DATA: Begin

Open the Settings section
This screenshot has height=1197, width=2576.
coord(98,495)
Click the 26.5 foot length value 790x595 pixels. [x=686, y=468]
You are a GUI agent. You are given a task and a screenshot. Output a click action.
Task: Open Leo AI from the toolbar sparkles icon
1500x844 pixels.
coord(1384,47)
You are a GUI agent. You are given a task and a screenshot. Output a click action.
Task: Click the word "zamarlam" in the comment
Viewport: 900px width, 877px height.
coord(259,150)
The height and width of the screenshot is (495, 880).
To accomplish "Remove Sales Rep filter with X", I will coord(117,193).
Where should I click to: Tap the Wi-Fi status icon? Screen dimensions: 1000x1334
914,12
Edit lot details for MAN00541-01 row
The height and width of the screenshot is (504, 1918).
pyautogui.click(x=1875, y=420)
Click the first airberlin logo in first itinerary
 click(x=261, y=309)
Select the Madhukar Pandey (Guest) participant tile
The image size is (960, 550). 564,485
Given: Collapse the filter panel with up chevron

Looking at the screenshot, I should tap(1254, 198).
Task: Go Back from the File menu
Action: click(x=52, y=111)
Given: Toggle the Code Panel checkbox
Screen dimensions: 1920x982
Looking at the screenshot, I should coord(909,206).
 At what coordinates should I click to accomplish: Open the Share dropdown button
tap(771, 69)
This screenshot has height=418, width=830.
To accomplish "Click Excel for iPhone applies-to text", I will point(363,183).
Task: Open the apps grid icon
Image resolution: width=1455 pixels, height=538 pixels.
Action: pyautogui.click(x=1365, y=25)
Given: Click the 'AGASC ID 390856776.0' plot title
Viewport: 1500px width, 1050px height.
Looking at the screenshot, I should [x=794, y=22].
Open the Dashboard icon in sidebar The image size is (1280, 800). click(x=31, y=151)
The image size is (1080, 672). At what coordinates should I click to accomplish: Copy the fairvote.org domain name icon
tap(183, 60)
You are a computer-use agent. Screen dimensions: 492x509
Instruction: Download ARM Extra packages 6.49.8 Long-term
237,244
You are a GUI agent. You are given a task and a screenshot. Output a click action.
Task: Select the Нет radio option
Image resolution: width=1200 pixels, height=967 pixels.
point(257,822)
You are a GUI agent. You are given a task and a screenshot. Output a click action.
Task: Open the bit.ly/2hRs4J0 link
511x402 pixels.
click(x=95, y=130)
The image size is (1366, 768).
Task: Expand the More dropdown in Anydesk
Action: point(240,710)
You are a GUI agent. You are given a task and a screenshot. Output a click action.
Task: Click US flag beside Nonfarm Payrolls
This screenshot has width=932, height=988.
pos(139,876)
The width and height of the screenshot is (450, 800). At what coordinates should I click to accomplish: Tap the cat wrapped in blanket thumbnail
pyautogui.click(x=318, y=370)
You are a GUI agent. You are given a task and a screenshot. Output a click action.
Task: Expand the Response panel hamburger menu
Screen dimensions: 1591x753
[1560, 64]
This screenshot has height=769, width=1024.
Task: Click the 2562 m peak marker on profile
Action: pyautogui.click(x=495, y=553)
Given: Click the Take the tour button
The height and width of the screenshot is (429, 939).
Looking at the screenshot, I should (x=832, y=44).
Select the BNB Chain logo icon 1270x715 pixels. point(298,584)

DATA: End

### WHAT NEEDS TO BE DONE
Beginning at the line above with "Image resolution: width=1455" and finishing at the line with "Task: Expand the Response", return each line exactly and return nothing else.

### OUTPUT BELOW
Image resolution: width=1455 pixels, height=538 pixels.
Action: pyautogui.click(x=1365, y=25)
Given: Click the 'AGASC ID 390856776.0' plot title
Viewport: 1500px width, 1050px height.
Looking at the screenshot, I should [x=794, y=22].
Open the Dashboard icon in sidebar The image size is (1280, 800). click(x=31, y=151)
The image size is (1080, 672). At what coordinates should I click to accomplish: Copy the fairvote.org domain name icon
tap(183, 60)
You are a computer-use agent. Screen dimensions: 492x509
Instruction: Download ARM Extra packages 6.49.8 Long-term
237,244
You are a GUI agent. You are given a task and a screenshot. Output a click action.
Task: Select the Нет radio option
Image resolution: width=1200 pixels, height=967 pixels.
point(257,822)
You are a GUI agent. You are given a task and a screenshot. Output a click action.
Task: Open the bit.ly/2hRs4J0 link
511x402 pixels.
click(x=95, y=130)
The image size is (1366, 768).
Task: Expand the More dropdown in Anydesk
Action: point(240,710)
You are a GUI agent. You are given a task and a screenshot. Output a click action.
Task: Click US flag beside Nonfarm Payrolls
This screenshot has width=932, height=988.
pos(139,876)
The width and height of the screenshot is (450, 800). At what coordinates should I click to accomplish: Tap the cat wrapped in blanket thumbnail
pyautogui.click(x=318, y=370)
You are a GUI agent. You are given a task and a screenshot. Output a click action.
Task: Expand the Response panel hamburger menu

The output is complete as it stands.